Pourront également voter à ces consultations les personnes qui pourront justifier, en 2013, de vingt ans de domicile continu en Nouvelle-Calédonie.

Comme il avait été prévu dans le texte signé des accords de Matignon, le corps électoral aux assemblées des provinces et au Congrès sera restreint : il sera réservé aux électeurs qui remplissaient les conditions pour voter au scrutin de 1998, à ceux qui, inscrits au tableau annexe, rempliront une condition de domicile de dix ans à la date de l'élection, ainsi qu'aux électeurs atteignant l'âge de la majorité pour la première fois après 1998 et qui, soit justifieront de dix ans de domicile en 1998, soit auront eu un parent remplissant les conditions pour être électeur au scrutin de la fin de 1998, soit ayant eu un parent inscrit sur un tableau annexe, justifieront d'une durée de domicile de dix ans en Nouvelle-Calédonie à la date de l'élection.

## Matériel fourni

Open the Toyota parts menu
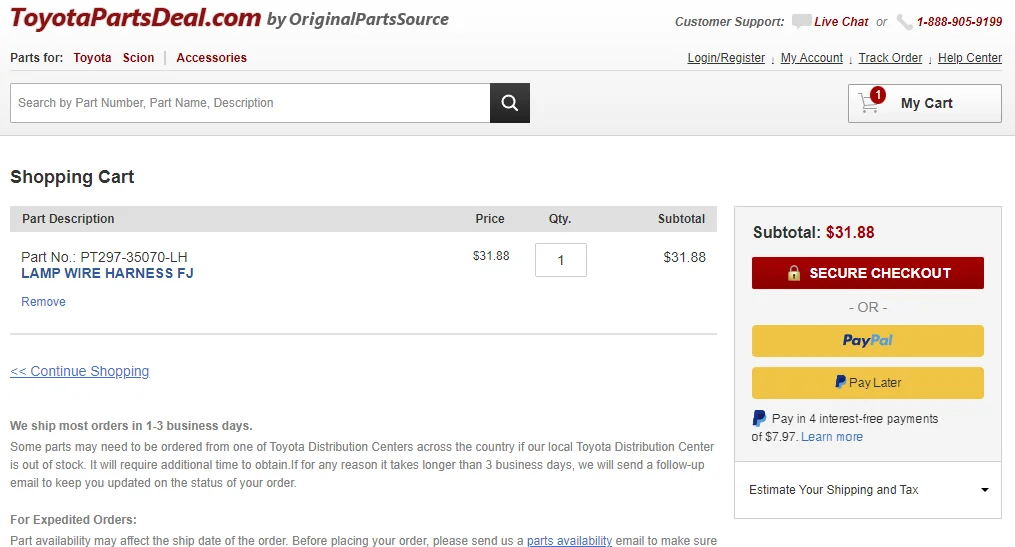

## Objectif visé
D'après l'extrait sur le corps électoral en Nouvelle-Calédonie, quelle durée de domicile continu faut-il pouvoir justifier en 2013 pour voter à ces consultations ?

## Réponse
Vingt ans de domicile continu en Nouvelle-Calédonie.